### EXERCISE DETAILS
Render everything from the start of the records down to and including the line that contains "tap(480, 246)" as a Markdown table with the columns Number and Text, one line per row and blank lines omitted.

### DATA SECTION
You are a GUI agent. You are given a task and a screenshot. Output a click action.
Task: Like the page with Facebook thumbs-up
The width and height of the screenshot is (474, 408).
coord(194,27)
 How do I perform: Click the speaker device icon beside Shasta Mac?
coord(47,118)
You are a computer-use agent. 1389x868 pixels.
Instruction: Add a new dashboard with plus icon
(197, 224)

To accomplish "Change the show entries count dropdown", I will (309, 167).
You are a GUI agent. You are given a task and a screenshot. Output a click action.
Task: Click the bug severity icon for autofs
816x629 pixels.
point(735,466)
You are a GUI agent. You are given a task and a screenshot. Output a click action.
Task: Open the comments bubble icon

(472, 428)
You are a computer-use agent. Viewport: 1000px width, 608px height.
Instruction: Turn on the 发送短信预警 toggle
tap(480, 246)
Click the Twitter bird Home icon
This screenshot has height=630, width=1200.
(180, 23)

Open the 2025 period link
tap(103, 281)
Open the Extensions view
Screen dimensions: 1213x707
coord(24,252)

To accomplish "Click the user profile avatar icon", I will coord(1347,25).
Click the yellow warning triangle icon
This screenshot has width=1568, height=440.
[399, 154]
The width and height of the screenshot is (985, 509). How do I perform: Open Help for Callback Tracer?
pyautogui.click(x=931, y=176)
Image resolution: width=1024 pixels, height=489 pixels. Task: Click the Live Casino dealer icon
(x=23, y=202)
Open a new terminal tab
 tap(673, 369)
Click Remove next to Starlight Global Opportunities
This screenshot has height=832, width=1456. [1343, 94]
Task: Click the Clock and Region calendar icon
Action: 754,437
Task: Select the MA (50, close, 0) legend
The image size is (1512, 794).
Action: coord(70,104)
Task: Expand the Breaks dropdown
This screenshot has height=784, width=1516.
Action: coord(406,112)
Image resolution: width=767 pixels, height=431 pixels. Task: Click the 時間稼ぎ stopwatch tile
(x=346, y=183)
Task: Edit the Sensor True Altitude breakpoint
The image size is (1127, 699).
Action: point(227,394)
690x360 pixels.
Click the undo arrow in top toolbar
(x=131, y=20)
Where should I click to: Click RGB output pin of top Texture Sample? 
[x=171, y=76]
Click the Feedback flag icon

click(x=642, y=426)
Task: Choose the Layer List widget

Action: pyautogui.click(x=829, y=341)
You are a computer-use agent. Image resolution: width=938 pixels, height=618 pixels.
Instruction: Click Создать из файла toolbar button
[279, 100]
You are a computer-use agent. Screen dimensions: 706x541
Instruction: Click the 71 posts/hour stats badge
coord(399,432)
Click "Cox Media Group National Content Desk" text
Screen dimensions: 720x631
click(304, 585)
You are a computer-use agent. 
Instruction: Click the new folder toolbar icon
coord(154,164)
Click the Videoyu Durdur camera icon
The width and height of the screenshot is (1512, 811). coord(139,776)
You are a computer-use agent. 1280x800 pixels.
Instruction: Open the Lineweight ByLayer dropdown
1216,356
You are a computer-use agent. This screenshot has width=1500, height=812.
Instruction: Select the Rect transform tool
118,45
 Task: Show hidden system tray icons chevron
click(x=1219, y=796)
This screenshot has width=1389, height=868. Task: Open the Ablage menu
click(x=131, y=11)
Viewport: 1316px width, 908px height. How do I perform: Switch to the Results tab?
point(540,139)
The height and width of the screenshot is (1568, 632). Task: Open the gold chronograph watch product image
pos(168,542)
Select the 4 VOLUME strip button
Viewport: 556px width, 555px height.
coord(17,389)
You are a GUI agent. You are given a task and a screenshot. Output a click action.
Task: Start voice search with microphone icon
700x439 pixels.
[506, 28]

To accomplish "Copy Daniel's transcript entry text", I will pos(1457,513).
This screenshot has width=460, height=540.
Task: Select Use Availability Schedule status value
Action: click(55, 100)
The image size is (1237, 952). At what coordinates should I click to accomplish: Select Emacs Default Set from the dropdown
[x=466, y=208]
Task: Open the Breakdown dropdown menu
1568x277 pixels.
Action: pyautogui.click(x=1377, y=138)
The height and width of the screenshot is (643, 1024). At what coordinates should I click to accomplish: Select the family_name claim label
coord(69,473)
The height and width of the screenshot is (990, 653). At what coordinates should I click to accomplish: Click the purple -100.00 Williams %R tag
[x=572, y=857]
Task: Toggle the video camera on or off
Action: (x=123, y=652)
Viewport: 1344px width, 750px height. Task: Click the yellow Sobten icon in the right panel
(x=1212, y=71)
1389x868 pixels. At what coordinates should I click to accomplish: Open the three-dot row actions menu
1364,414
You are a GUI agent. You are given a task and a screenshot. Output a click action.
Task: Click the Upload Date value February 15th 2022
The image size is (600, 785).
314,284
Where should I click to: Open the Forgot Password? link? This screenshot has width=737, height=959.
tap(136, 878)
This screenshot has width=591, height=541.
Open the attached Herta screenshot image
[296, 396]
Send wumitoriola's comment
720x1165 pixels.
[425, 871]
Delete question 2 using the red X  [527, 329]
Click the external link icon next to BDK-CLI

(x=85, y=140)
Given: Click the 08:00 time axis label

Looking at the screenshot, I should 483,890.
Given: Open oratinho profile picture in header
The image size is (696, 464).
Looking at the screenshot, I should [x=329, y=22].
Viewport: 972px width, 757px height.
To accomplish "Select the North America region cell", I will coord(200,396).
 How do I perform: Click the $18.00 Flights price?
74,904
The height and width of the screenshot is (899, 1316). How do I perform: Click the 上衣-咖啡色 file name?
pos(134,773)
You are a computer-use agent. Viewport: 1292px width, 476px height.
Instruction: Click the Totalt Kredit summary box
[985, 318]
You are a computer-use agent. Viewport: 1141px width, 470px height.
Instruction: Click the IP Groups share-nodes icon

### SOLUTION TO THIS TASK
| Number | Text |
|---|---|
| 1 | You are a GUI agent. You are given a task and a screenshot. Output a click action. |
| 2 | Task: Like the page with Facebook thumbs-up |
| 3 | The width and height of the screenshot is (474, 408). |
| 4 | coord(194,27) |
| 5 |  How do I perform: Click the speaker device icon beside Shasta Mac? |
| 6 | coord(47,118) |
| 7 | You are a computer-use agent. 1389x868 pixels. |
| 8 | Instruction: Add a new dashboard with plus icon |
| 9 | (197, 224) |
| 10 | To accomplish "Change the show entries count dropdown", I will (309, 167). |
| 11 | You are a GUI agent. You are given a task and a screenshot. Output a click action. |
| 12 | Task: Click the bug severity icon for autofs |
| 13 | 816x629 pixels. |
| 14 | point(735,466) |
| 15 | You are a GUI agent. You are given a task and a screenshot. Output a click action. |
| 16 | Task: Open the comments bubble icon |
| 17 | (472, 428) |
| 18 | You are a computer-use agent. Viewport: 1000px width, 608px height. |
| 19 | Instruction: Turn on the 发送短信预警 toggle |
| 20 | tap(480, 246) |